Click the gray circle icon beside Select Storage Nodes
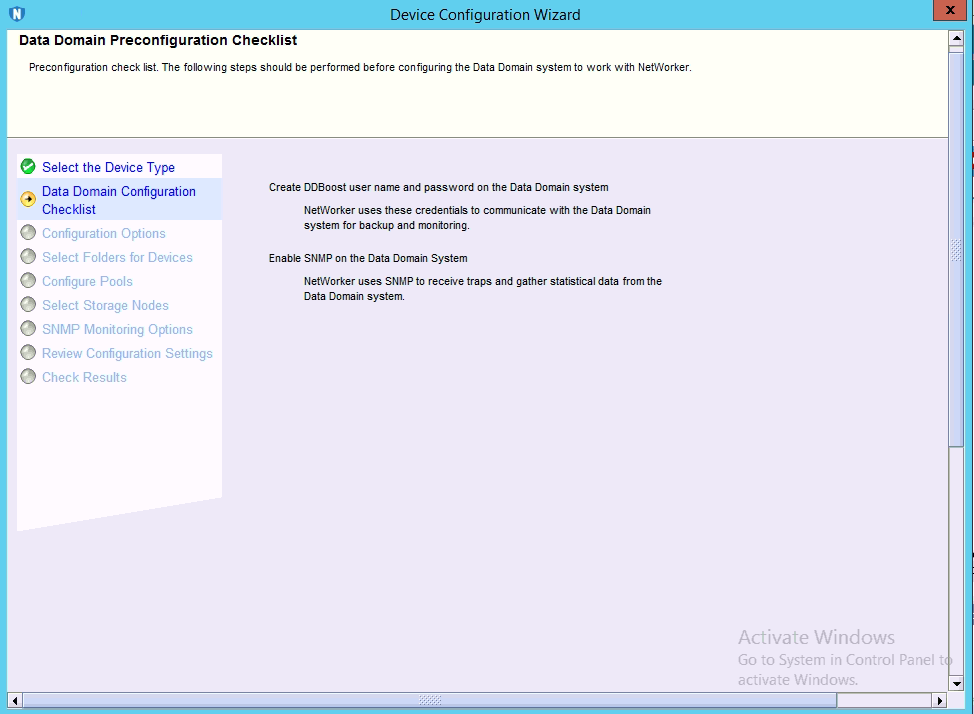This screenshot has width=974, height=714. (x=28, y=305)
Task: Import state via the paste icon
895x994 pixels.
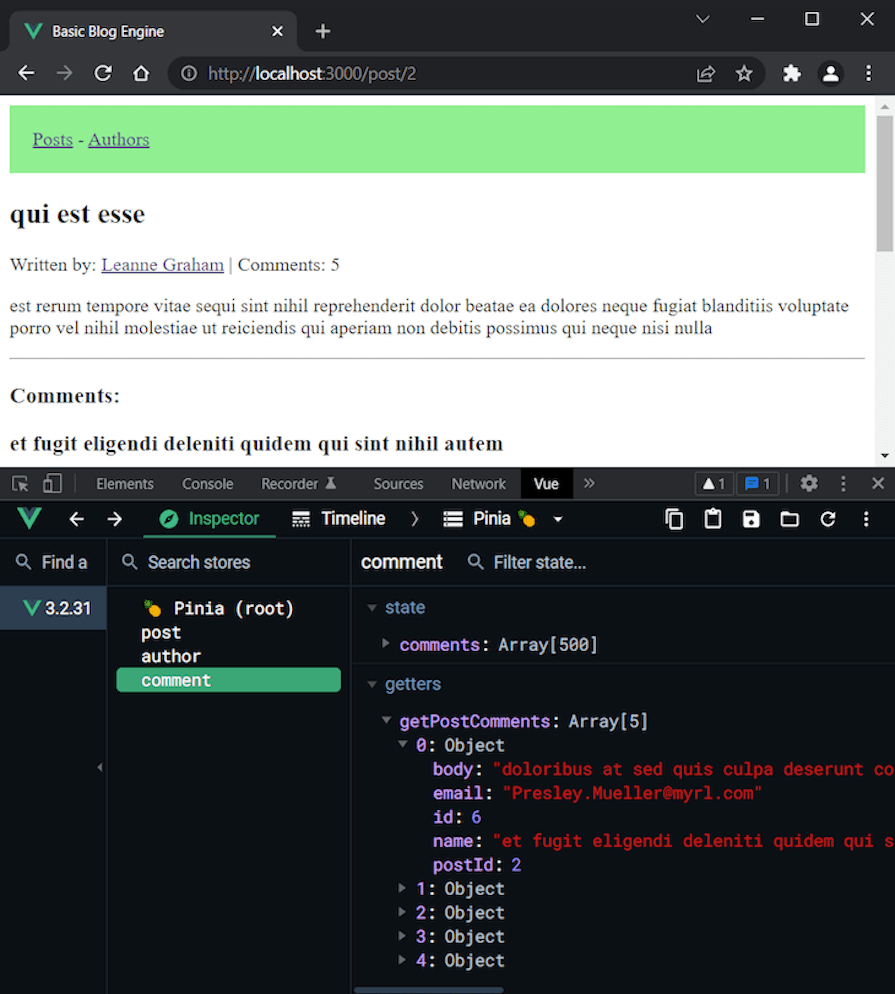Action: (x=712, y=519)
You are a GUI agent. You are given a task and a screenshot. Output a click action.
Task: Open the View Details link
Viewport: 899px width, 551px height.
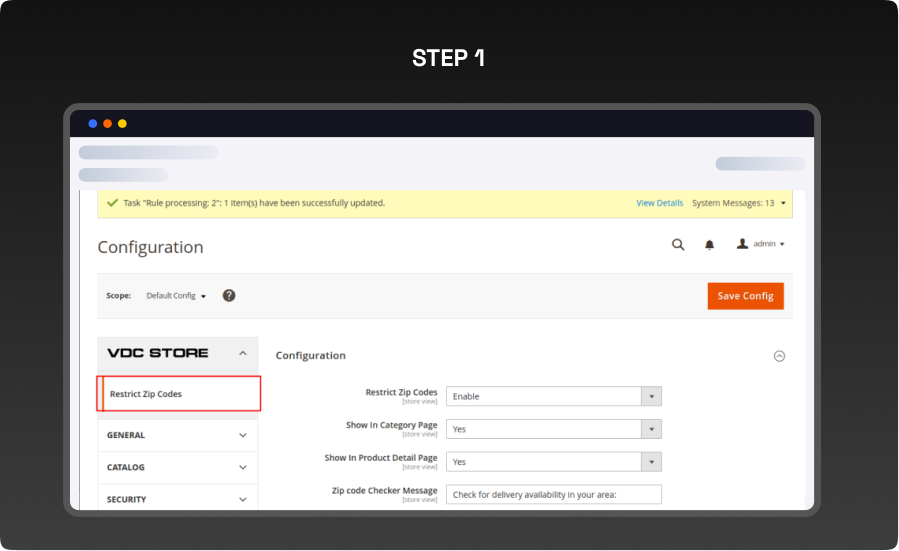tap(659, 203)
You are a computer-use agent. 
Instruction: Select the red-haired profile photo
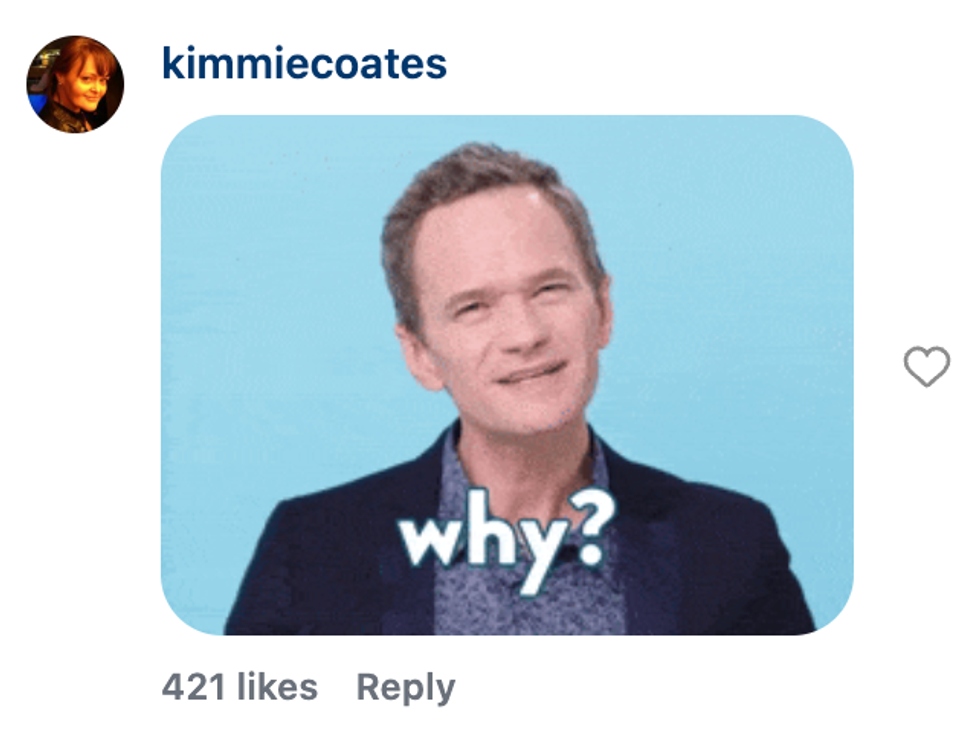[75, 84]
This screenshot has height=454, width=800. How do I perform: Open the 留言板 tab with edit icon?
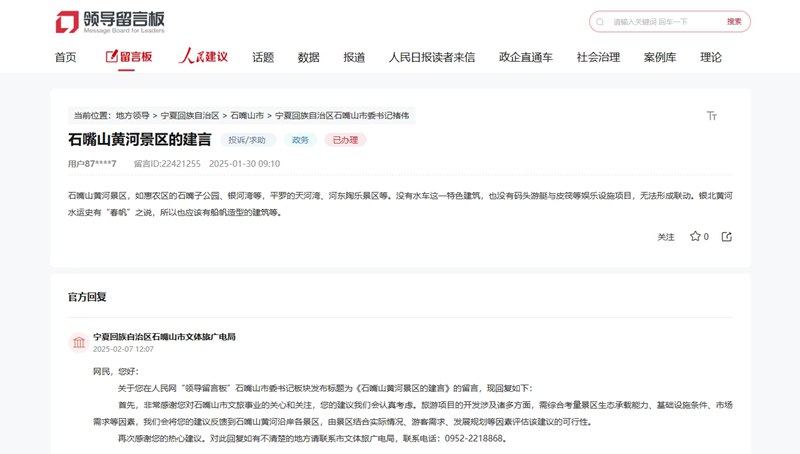pos(129,57)
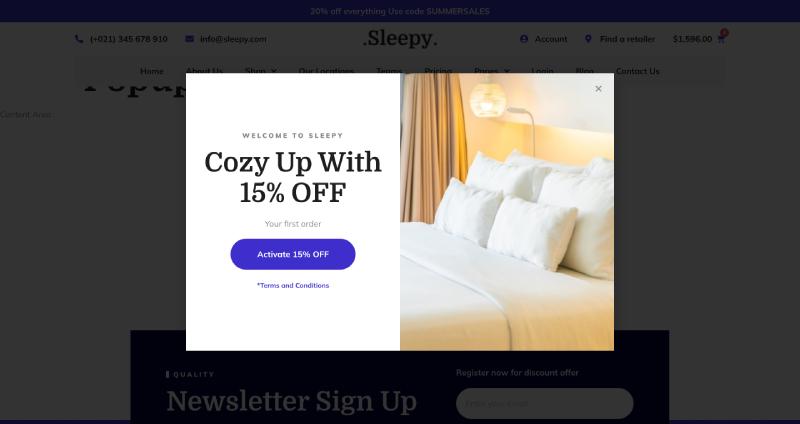Click the bedroom pillows image

point(507,212)
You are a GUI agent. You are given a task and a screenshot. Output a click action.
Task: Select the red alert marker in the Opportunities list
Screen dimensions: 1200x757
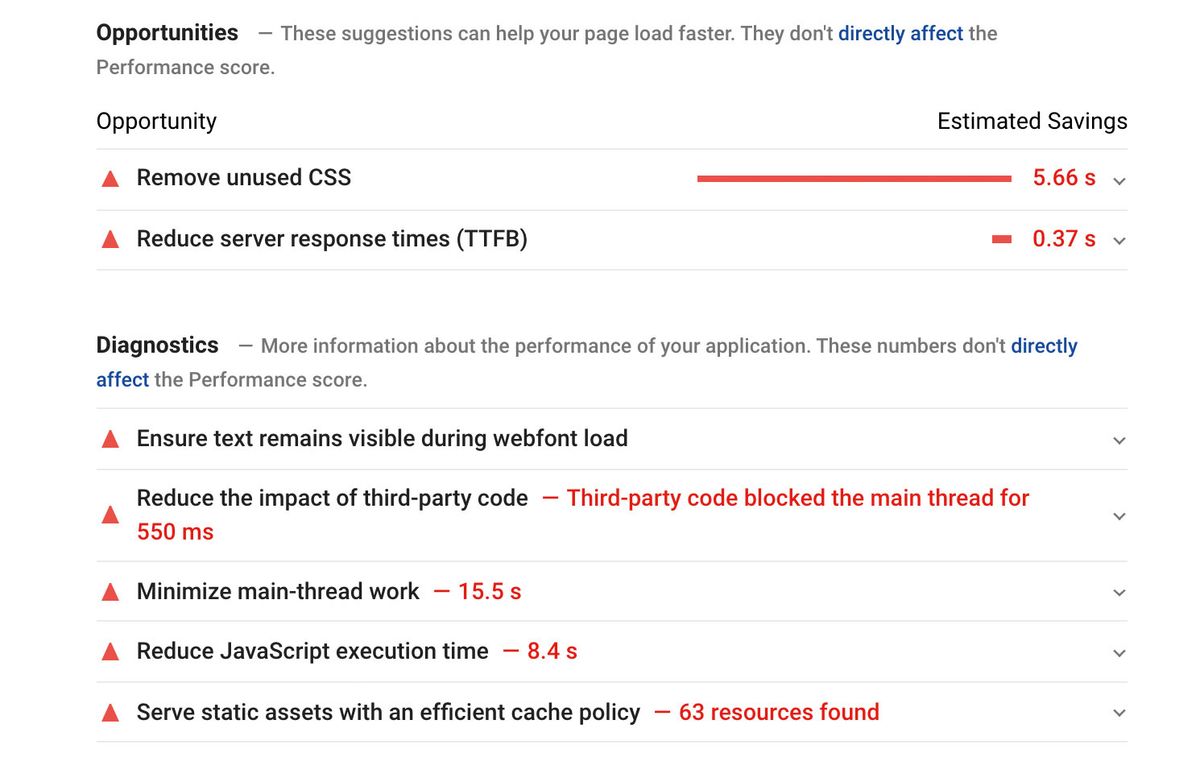pyautogui.click(x=110, y=177)
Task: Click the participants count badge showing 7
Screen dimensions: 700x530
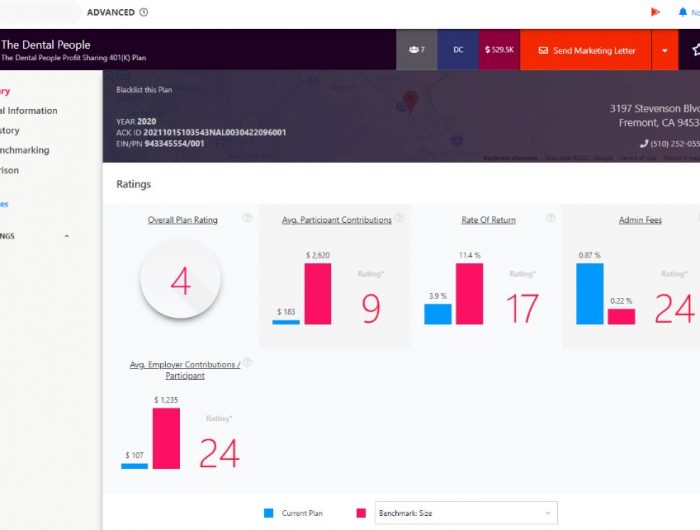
•••••
Work request: Everything in the records is to be repeated verbatim except the pictures.

Exercise result:
Click the gray circle icon beside Select Storage Nodes
This screenshot has width=974, height=714. (x=28, y=305)
Task: Import state via the paste icon
895x994 pixels.
Action: (x=712, y=519)
You are a GUI agent. You are given a task and a screenshot. Output a click action.
Task: Open the View Details link
Viewport: 899px width, 551px height.
tap(659, 203)
You are a computer-use agent. 
Instruction: Select the red-haired profile photo
[75, 84]
This screenshot has height=454, width=800. How do I perform: Open the 留言板 tab with edit icon?
pos(129,57)
Click the bedroom pillows image

point(507,212)
You are a GUI agent. You are given a task and a screenshot. Output a click action.
Task: Select the red alert marker in the Opportunities list
Screen dimensions: 1200x757
pyautogui.click(x=110, y=177)
Task: Click the participants count badge showing 7
Screen dimensions: 700x530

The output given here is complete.